In another case of advocacy journalism by NBC, the network's NBCNews website published an article pushing for greater gun control, citing the work of a pediatrician trade group. NBCNews.com senior writer Maggie Fox began her story by approvingly gushing that "to pediatricians, gun control is a public health issue, not a political one."
The entire article is full of quotes portraying the American Academy of Pediatrics' "renewed push to try to get Congress to pass gun control measures" at odds with the NRA and other pro-gun groups.

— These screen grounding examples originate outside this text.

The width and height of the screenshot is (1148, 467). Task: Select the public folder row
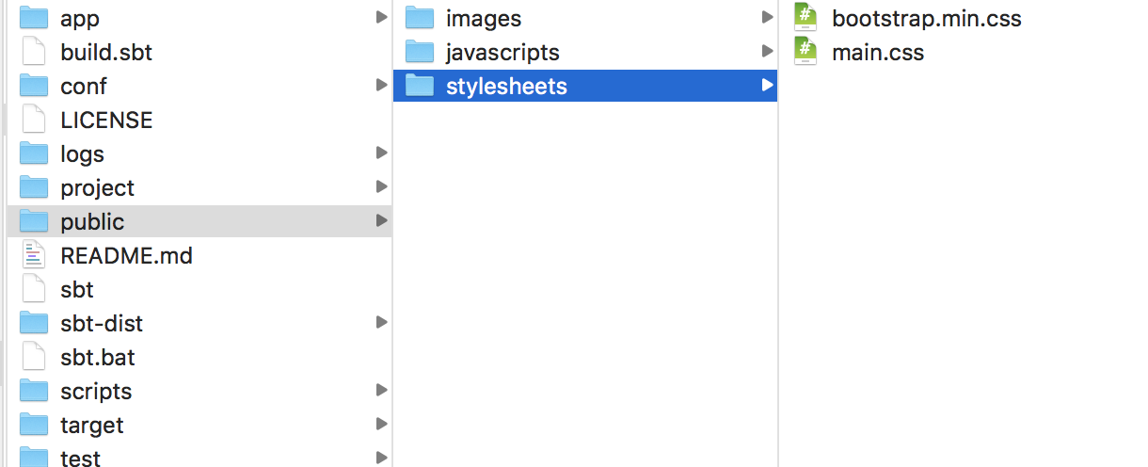pyautogui.click(x=199, y=221)
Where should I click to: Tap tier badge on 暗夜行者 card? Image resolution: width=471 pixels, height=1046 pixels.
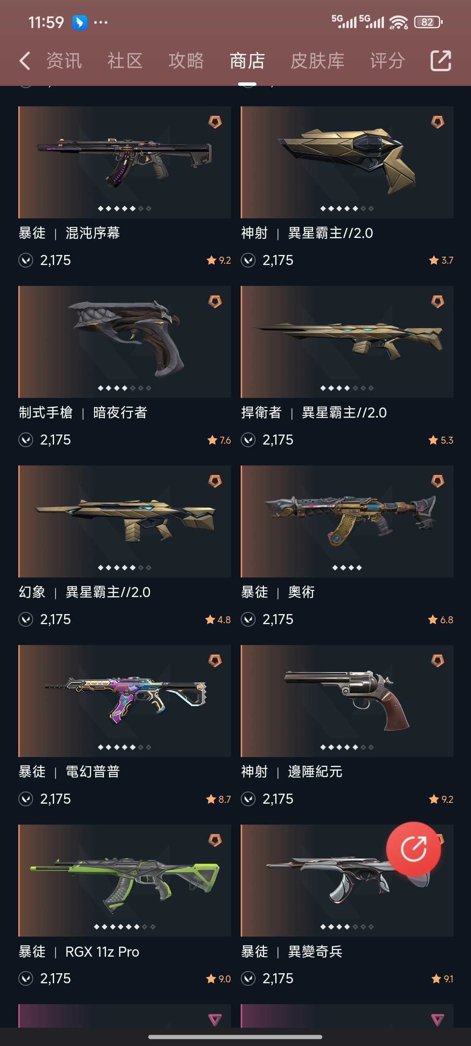[x=215, y=301]
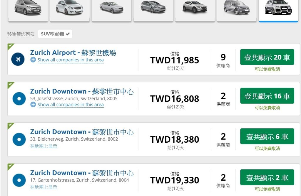This screenshot has width=301, height=196.
Task: Click the blue location icon for Gartenhofstrasse
Action: (19, 180)
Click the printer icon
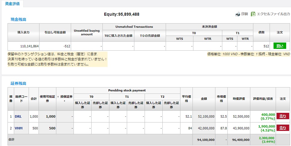 [x=238, y=14]
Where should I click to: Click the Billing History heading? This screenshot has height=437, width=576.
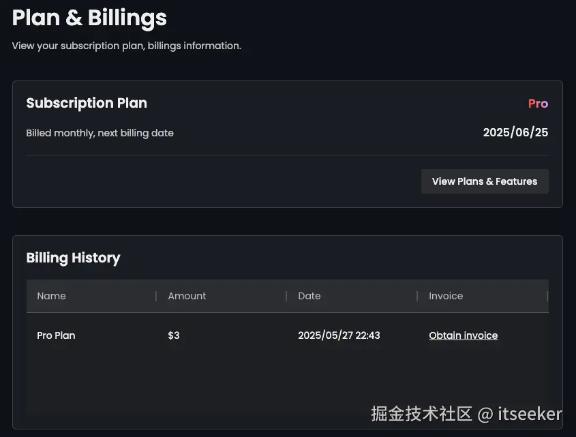[73, 258]
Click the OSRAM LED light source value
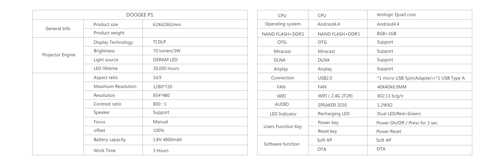 [x=165, y=60]
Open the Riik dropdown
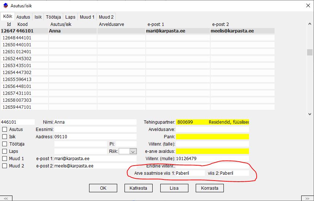Viewport: 314px width, 201px height. click(x=133, y=151)
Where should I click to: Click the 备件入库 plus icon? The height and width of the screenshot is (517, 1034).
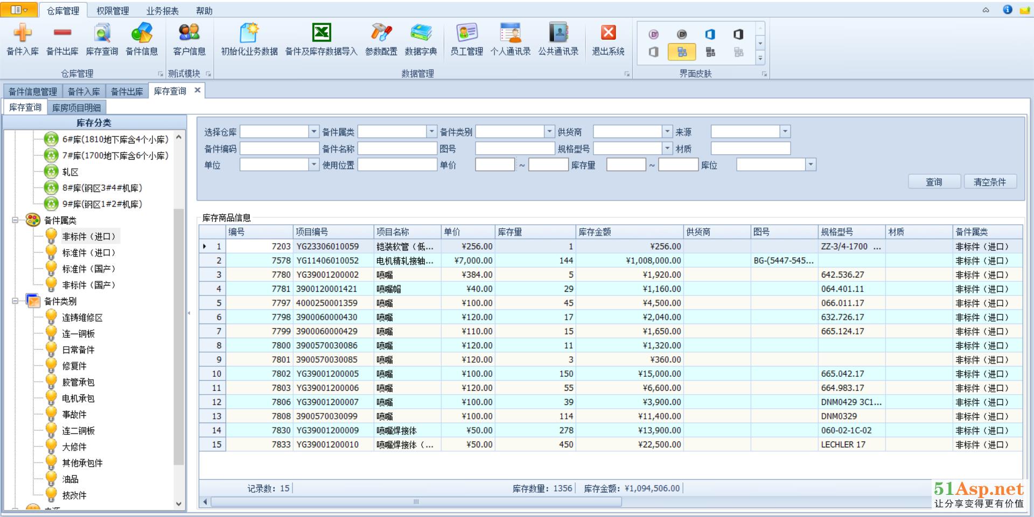click(x=22, y=33)
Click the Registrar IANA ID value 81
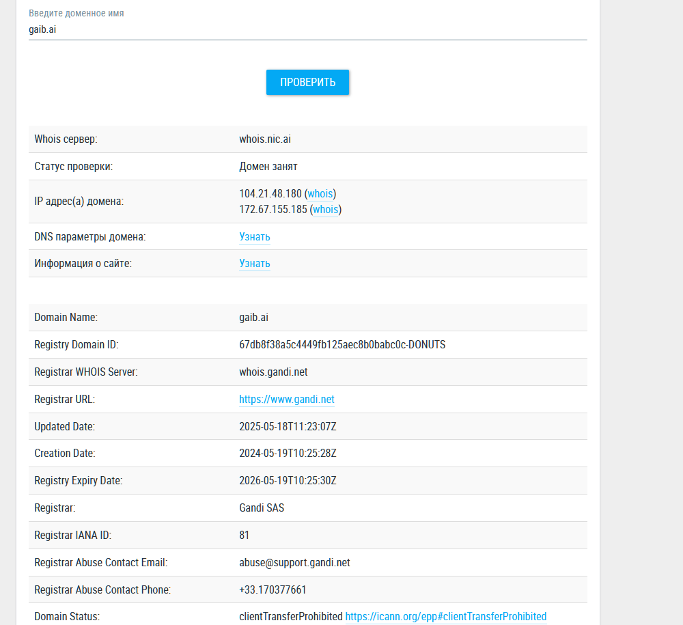 pyautogui.click(x=245, y=536)
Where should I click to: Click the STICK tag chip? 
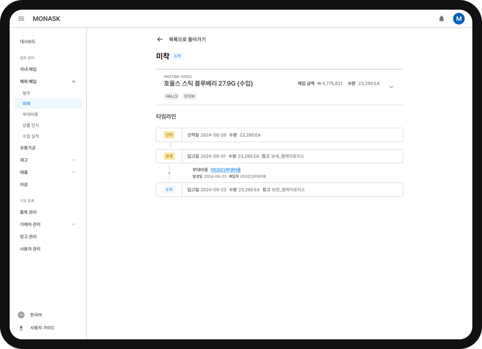189,96
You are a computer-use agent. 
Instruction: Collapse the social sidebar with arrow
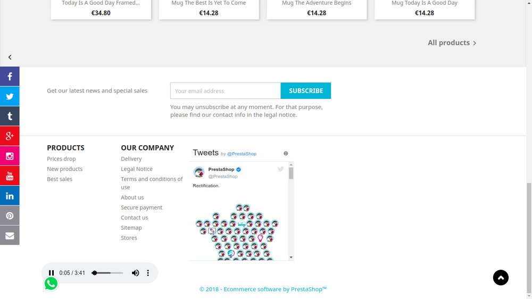click(10, 57)
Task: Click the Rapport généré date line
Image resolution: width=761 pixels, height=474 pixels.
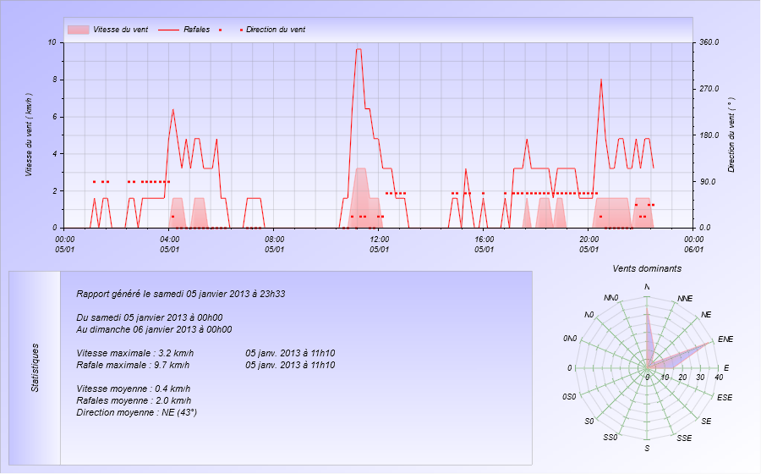Action: [180, 295]
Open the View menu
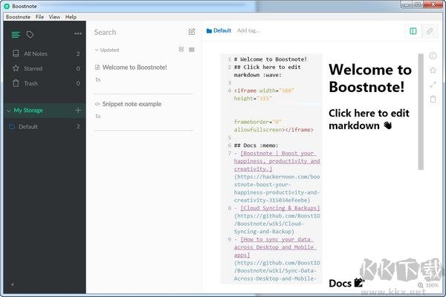 (55, 16)
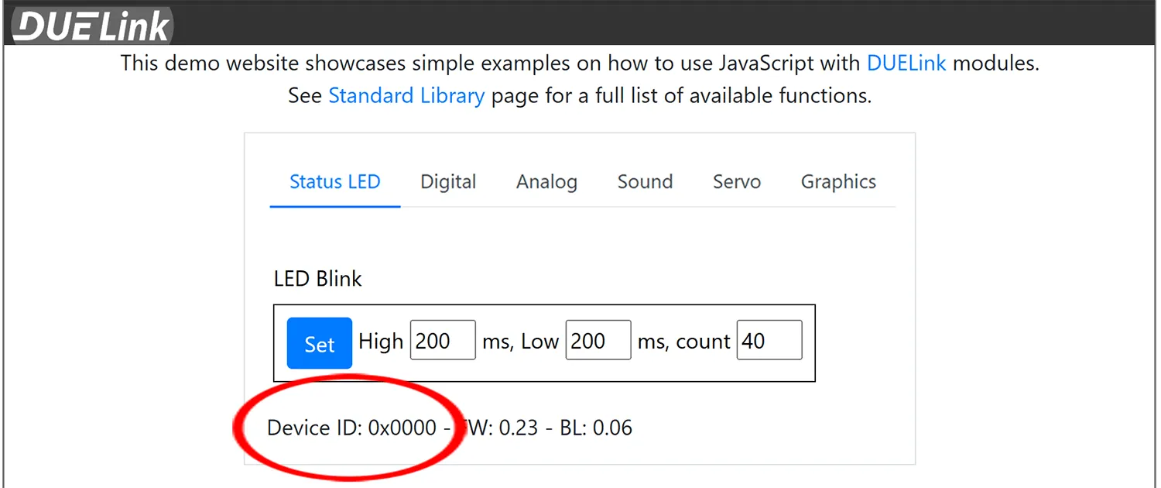Click the High duration input field
This screenshot has width=1161, height=488.
[442, 341]
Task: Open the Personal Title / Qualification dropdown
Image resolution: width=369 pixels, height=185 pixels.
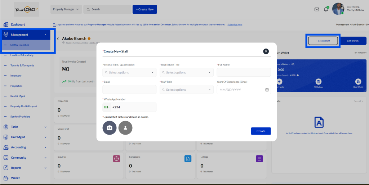Action: pos(129,72)
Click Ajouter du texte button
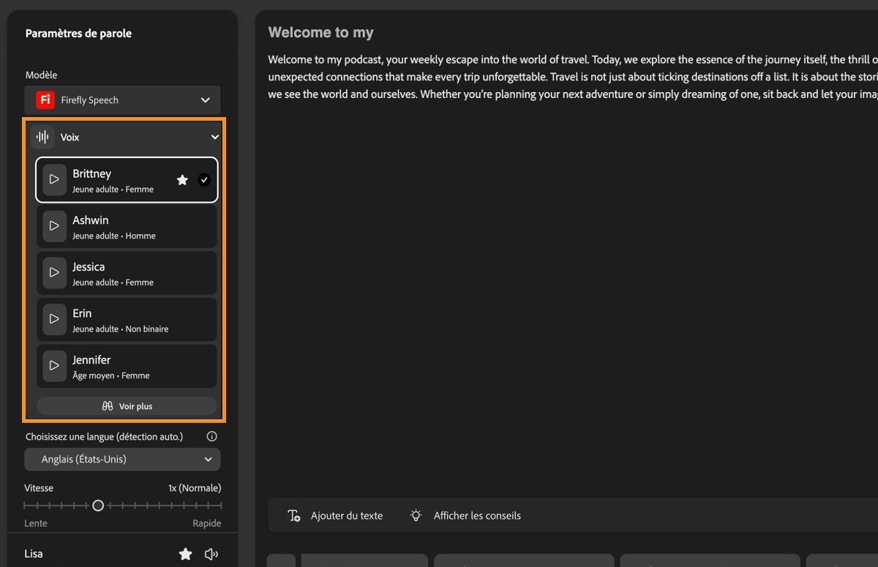This screenshot has height=567, width=878. pyautogui.click(x=336, y=516)
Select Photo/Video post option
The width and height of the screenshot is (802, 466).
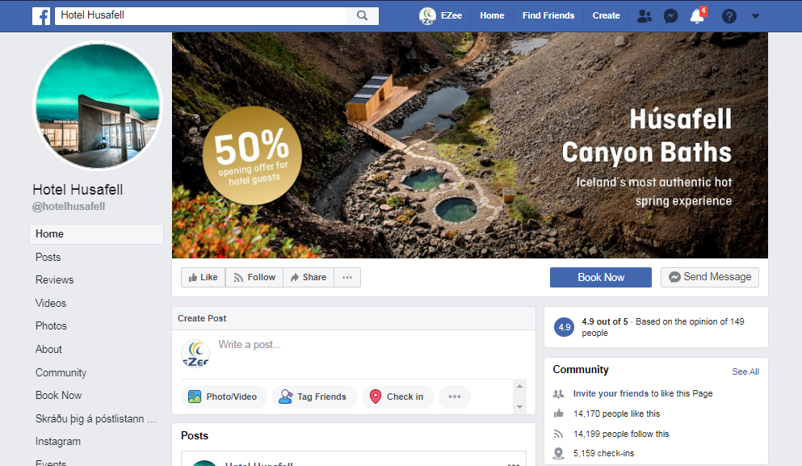(224, 397)
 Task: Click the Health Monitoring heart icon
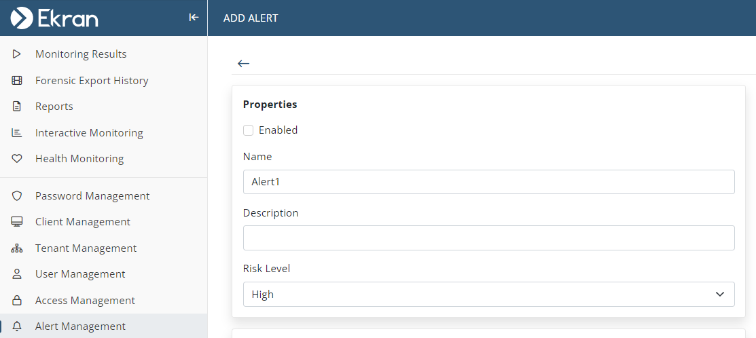(x=17, y=159)
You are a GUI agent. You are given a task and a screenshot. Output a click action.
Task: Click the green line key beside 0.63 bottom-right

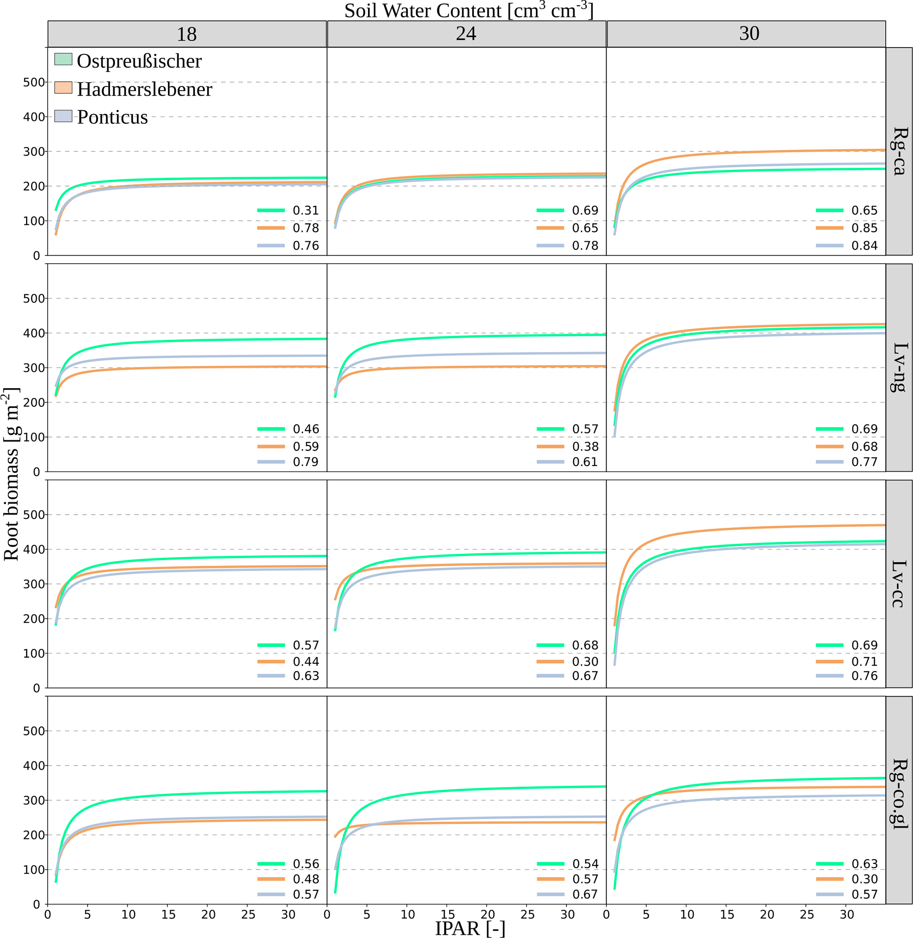pos(830,864)
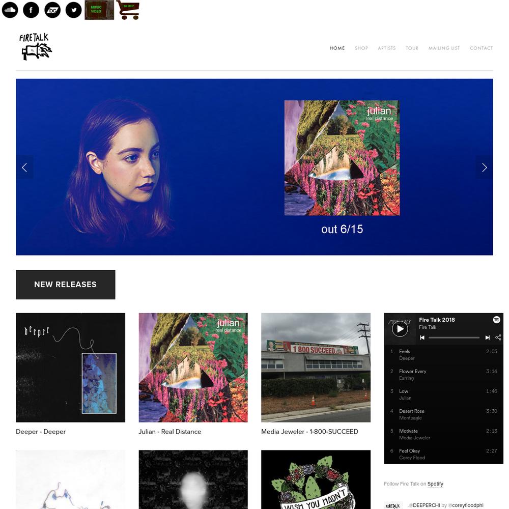Go back with slideshow left arrow
Viewport: 509px width, 509px height.
24,167
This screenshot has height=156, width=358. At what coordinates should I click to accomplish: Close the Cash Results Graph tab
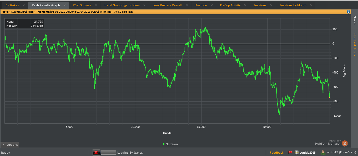(x=65, y=5)
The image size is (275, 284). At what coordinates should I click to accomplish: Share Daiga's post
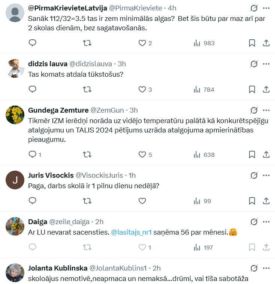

Rather than writing an actual story weighing the pros and cons of future gun control legislation, Fox sympathized with the doctors lobbying for greater gun control, all but insisting that their concern is purely from their standpoint as medical professionals who care for children:
The NRA has sponsored legislation to stop pediatricians from asking parents about guns in the home -- something that really puzzles doctors who routinely ask about other safety issues, such as using car seats and wearing helmets while riding bikes.
Nowhere in the article did the author nor the testimonials quoted explain why pediatricians should essentially treat gun ownership like some disease. Furthermore, nowhere in the article did Fox note that the Academy has a long history of pushing for liberal policies. For example, the Academy endorsed ObamaCare and defended the health care overhaul in three amicuss brief to the Supreme Court.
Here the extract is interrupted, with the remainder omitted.